Elles sont centrées sur la réalisation de la tâche, de l’objectif du groupe. Elles comprennent des demandes et des apports d’information, d’évaluation, de propositions ou de suggestions.

L’aire socio-émotionnelle comprend six autres modalités d’interactions verbales.

Celles-ci sont séparées en deux groupes

1- L’aire socio-émotionelle positive comprend trois types d’interactions : la manifestation de la solidarité, la détente, l’accord ou la compréhension.

2- L’aire socio-émotionnelle négative comprend l’antagonisme, la création de tension et le désaccord.

Bales tente de comprendre l’émergence des rôles dans les groupes

Bales a élaboré cet outil dans un objectif de recherche. Il tente de comprendre l’émergence des rôles dans les groupes. Il suit pour cela une démarche empirique inductive. Il construit sa grille à partir d’observations, se basant sur l’idée que les positions s’incarnent à partir de modalités d’action particulières. Les modalités d’action permettent l’élaboration des profils individuels nécessaires à la définition du rôle.

Degré de centralité des individus

L’outil consiste à reporter les numéros des types d’échanges dans une matrice de communication. On observe alors les sujets qui ont communiqué le plus, ou reçu le plus de communications, c’est-à-dire qui ont un degré de centralité important, comparés à ceux qui communiquent le moins.

Centration des individus sur la tâche ou le registre socio-émotionnel positif et négatif

Des scores par zone d’interactions verbale permettent ensuite de définir la centration des individus sur la réalisation de la tâche, ou sur le registre socio-émotionnel positif ou négatif. Ceci permet d’étudier la dimension de l’activité des sujets par rapport au nombre de communications émises, la dimension du type de sociabilité, positive ou négative et d’évaluer l’investissement dans la tâche de chacun. On observe la spécialisation de certaines personnes dans la régulation émotionnelle ou dans la réalisation de la tâche.

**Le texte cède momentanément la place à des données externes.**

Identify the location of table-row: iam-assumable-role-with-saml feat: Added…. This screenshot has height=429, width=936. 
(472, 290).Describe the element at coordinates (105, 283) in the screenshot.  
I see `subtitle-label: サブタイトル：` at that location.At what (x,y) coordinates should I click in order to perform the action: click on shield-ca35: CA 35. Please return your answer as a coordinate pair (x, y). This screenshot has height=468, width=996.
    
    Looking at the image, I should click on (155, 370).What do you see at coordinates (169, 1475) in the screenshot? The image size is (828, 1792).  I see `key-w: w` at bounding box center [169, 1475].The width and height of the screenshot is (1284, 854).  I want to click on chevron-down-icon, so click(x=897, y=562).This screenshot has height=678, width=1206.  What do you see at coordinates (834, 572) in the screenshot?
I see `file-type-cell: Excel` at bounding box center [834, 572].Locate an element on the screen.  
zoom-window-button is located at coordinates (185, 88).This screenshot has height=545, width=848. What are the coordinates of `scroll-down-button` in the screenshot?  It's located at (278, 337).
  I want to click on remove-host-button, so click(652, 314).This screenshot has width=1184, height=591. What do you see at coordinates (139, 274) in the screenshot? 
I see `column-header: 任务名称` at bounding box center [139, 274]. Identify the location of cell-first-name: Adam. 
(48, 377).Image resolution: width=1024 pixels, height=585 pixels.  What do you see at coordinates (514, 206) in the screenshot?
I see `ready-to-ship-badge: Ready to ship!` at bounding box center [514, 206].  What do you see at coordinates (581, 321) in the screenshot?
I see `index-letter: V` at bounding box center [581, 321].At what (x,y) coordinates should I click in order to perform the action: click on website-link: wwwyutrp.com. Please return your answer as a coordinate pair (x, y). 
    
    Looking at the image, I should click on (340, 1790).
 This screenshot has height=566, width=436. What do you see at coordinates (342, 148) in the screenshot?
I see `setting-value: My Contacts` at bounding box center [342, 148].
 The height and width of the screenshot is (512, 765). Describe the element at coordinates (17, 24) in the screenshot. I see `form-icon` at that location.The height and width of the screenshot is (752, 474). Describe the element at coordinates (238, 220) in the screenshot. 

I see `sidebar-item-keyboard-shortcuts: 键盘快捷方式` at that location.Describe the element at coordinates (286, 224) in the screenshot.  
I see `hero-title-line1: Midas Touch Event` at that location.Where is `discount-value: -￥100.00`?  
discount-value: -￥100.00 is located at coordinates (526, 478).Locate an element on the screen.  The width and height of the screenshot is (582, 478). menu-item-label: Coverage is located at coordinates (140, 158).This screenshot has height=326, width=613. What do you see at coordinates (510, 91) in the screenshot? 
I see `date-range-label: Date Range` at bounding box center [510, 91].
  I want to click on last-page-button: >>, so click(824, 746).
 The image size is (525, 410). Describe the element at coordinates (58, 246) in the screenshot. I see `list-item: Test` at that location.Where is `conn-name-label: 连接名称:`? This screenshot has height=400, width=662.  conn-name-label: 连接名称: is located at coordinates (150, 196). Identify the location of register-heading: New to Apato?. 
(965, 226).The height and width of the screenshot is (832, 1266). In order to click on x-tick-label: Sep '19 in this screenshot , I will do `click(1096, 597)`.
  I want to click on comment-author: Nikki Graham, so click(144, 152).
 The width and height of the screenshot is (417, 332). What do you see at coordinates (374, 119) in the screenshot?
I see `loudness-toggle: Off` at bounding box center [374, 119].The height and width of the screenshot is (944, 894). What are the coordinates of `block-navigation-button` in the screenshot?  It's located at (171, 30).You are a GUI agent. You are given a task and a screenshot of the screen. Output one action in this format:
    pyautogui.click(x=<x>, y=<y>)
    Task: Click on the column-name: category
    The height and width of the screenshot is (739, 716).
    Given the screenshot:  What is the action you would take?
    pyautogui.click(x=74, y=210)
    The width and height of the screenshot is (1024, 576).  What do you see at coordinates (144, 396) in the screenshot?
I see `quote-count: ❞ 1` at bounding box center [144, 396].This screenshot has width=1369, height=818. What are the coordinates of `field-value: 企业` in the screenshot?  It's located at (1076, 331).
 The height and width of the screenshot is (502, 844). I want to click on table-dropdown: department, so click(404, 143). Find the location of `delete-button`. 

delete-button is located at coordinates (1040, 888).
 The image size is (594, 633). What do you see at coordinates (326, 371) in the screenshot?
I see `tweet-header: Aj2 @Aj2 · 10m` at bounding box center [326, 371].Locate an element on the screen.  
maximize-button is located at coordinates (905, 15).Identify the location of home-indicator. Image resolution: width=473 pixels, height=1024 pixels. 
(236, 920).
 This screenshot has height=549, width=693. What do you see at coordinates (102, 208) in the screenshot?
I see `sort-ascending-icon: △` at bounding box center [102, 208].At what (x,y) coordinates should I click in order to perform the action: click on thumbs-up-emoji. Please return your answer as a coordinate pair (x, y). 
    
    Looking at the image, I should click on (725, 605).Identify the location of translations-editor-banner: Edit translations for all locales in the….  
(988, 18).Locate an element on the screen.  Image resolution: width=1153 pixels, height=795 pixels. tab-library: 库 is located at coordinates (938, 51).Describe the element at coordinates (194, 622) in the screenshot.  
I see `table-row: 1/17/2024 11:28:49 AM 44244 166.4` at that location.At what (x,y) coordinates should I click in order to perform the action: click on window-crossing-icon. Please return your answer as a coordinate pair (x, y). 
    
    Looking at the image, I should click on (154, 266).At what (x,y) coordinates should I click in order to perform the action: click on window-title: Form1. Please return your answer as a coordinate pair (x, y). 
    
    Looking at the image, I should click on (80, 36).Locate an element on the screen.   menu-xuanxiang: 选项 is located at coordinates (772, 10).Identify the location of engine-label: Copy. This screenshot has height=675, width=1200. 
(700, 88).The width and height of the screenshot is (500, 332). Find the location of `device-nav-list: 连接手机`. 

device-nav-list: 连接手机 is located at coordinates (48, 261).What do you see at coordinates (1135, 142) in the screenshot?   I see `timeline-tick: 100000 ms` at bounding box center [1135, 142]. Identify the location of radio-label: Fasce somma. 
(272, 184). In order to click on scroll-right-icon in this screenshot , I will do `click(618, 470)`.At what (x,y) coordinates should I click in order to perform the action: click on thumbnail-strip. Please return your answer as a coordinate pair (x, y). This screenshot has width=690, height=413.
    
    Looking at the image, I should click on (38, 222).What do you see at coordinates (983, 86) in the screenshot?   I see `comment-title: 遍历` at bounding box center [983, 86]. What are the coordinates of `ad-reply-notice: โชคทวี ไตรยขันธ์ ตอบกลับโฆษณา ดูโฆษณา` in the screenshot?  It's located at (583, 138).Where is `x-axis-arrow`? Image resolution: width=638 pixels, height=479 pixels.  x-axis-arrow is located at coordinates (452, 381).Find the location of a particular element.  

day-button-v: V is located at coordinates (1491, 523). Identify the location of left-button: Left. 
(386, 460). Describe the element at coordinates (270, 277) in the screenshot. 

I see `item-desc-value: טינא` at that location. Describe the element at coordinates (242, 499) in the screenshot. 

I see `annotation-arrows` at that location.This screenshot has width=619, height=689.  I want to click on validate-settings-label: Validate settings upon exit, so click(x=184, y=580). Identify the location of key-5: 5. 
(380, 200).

Une étude exclusive de groupes de pairs et comparaison des groupes entre eux

Bales n’envisage que les groupes de pairs. Le groupe se construit sur la base des interactions des sujets pris deux à deux, par dyade. Le groupe est le tissu des relations dyadiques. La réduction du groupal à des micro-éléments est particulièrement saillante lorsqu’il propose de dresser des profils des groupes, en les comparant entre eux.

De même qu’il existe des sujets plus actifs que d’autres, il existe des groupes plus actifs que d’autres, qui ont une sociabilité différente. Il propose par exemple un niveau d’activité mesurée par la somme des scores d’activité des différents sujets divisée par le nombre de sujets.

Son profil du groupe est la moyenne des individus. Il réduit donc le groupal à l’individuel.